The case underscores the tension between employers seeking to minimize costs and workers who may suffer the consequences. While companies use the screening to guard against theft, employees say what's being taken is their own time, for Amazon's benefit.

The case may affect several pending lawsuits. Apple Inc., CVS Health Corp., J.C. Penney Co., TJX Cos. and Ross Stores Inc. are all battling similar cases involving either distribution centers or stores. Similar claims are also being pressed directly against Amazon.

The suit before the high court was filed by former employees of Integrity Staffing Solutions Inc., which provides temporary workers for Amazon.

Integrity's lawyer, Paul Clement, said the security screenings are “materially similar” to the process of checking out at the end of a work day, something that longstanding Labor Department regulations say isn't compensable.

Metal Detectors

The employees, Jesse Busk and Laurie Castro, say workers had to spend as much as 25 minutes after their shifts waiting to pass through metal detectors. “We're not talking trivial here,” Thierman told the justices.

Amazon rejected that characterization. “Data shows that employees walk through post-shift security screening with little or no wait,” Kelly Cheeseman, a company spokeswoman, said in an e-mail.

Chief Justice John Roberts questioned Thierman's contention that the security screening was a “principal activity,” entitling the workers to compensation under the Fair Labor Standards Act. “No one's principal activity is going through security screening,” he said.

The “principal activity” argument prompted a discussion about grapefruit.
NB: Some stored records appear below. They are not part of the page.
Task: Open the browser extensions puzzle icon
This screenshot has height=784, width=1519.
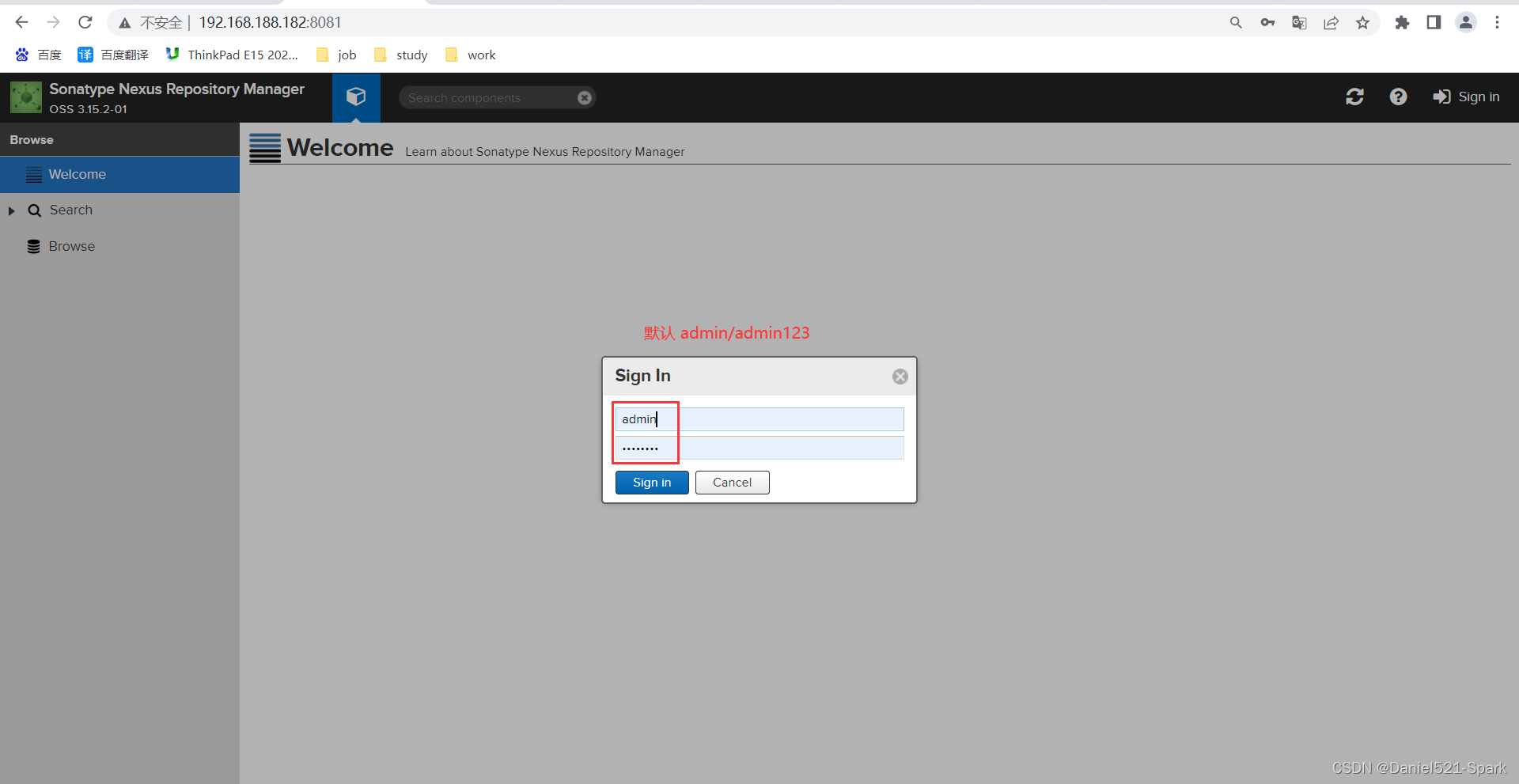Action: point(1402,23)
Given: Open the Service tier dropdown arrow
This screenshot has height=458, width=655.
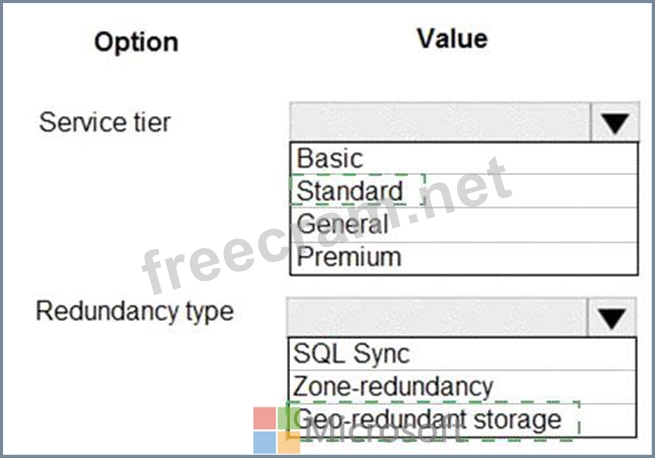Looking at the screenshot, I should click(x=614, y=124).
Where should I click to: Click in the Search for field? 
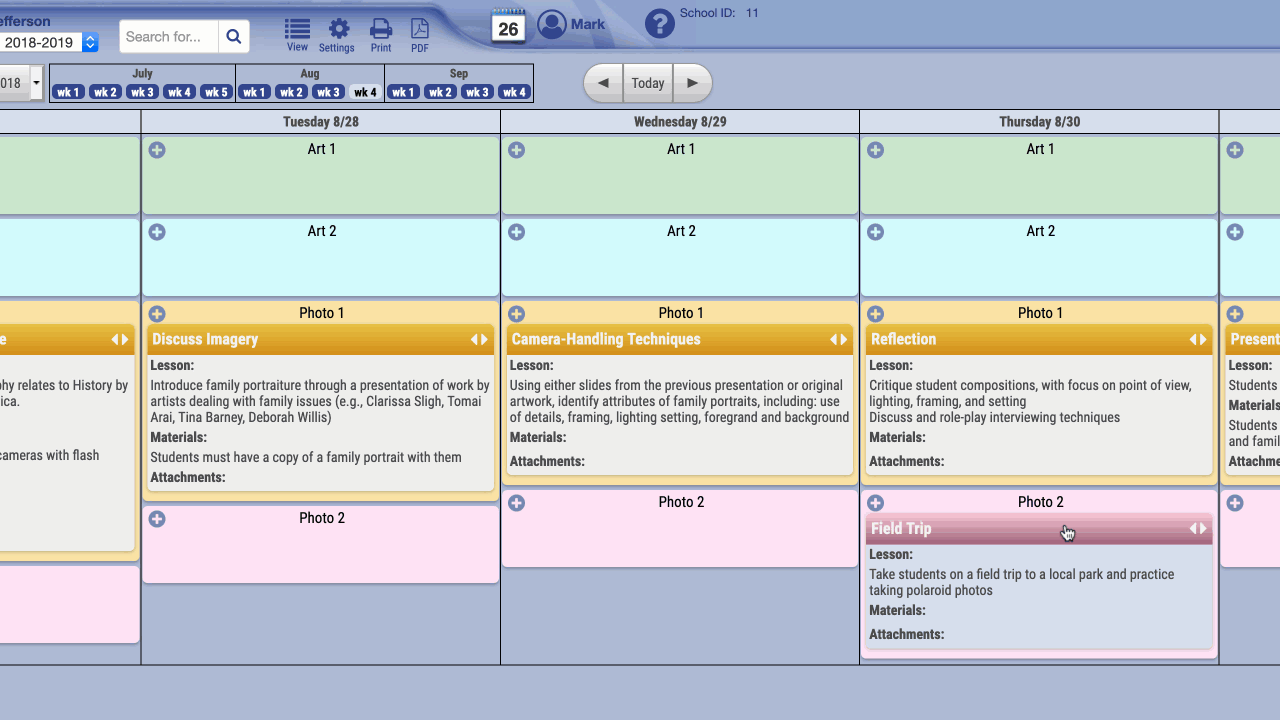(168, 37)
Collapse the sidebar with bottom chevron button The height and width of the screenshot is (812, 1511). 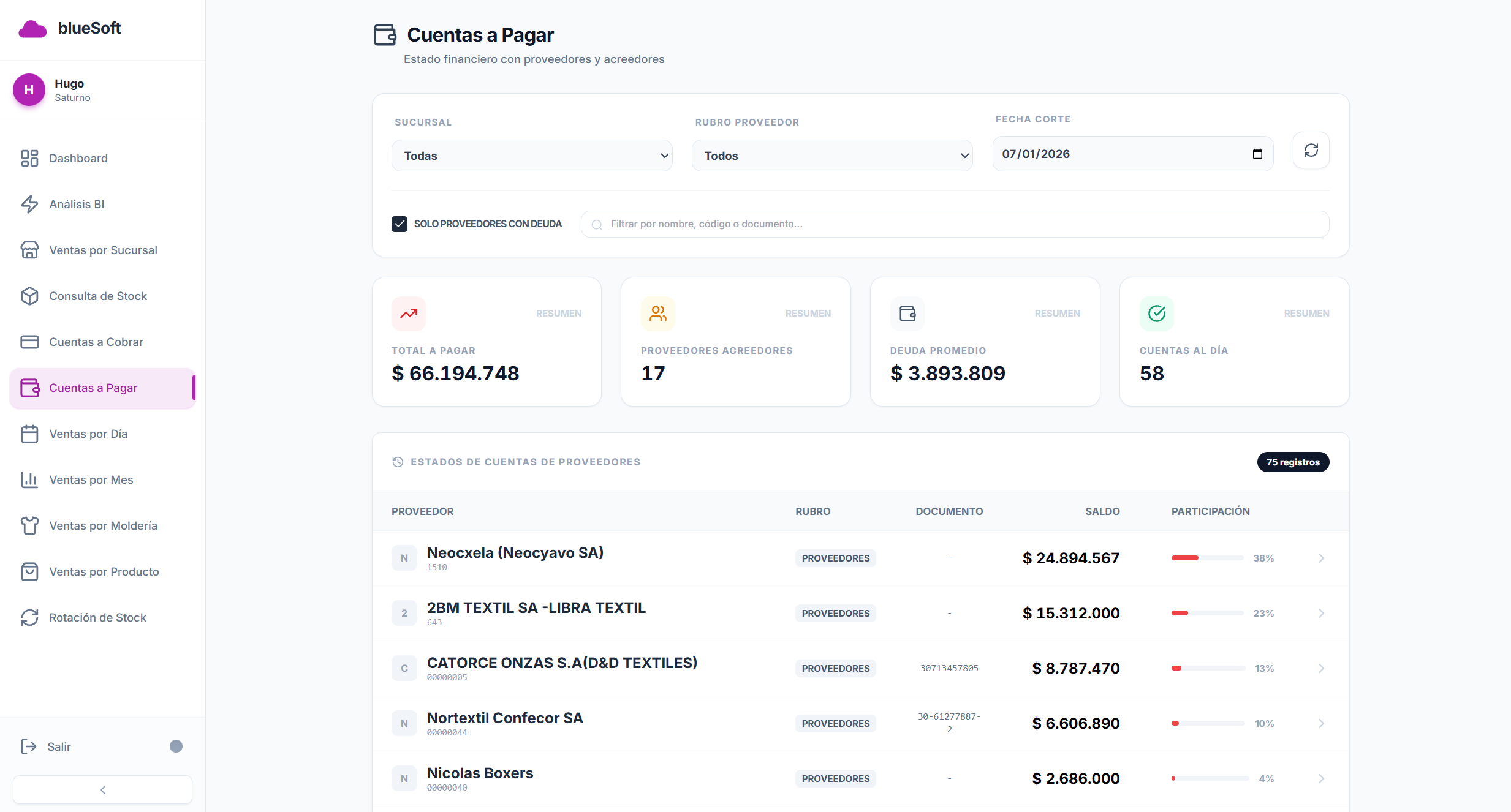tap(103, 789)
It started when Kagan asked about an unidentified federal judge who years ago required his law clerks to “cut his grapefruit and otherwise make breakfast for him.”

She asked Justice Department lawyer Curtis Gannon whether that would be compensable. Gannon said it would be, though federal judges aren't covered by the wage law.

Later, Justice Samuel Alito said the grapefruit scenario was different because it involved a specific task that the judge might hire someone else to do.

“But this is different, isn't it?” Alito said. “Because you wouldn't pay anybody just to come in and go through” a security line.

A federal appeals court let the suit proceed. If the Supreme Court sides with the workers, the case will move forward in a federal trial court.

Ultimately, Amazon and various staffing agencies it uses could be required to pay as many as 400,000 workers back wages amounting to $100 million or more, according to plaintiffs' attorneys involved in the case.

Seattle-based Amazon, the world's No. 2 online retailer by market capitalization after Alibaba Group Holding Ltd., has built a reputation for selling goods at low prices and delivering them quickly and inexpensively, with tiny margins.

That success rides on the company's network of massive warehouses — more than 40 so-called fulfillment centers in the U.S. alone, according to the company, staffed by 40,000 workers, swelling to 110,000 during the holiday season.

The case is Integrity Staffing Solutions v. Busk, 13-433. The court will rule by June.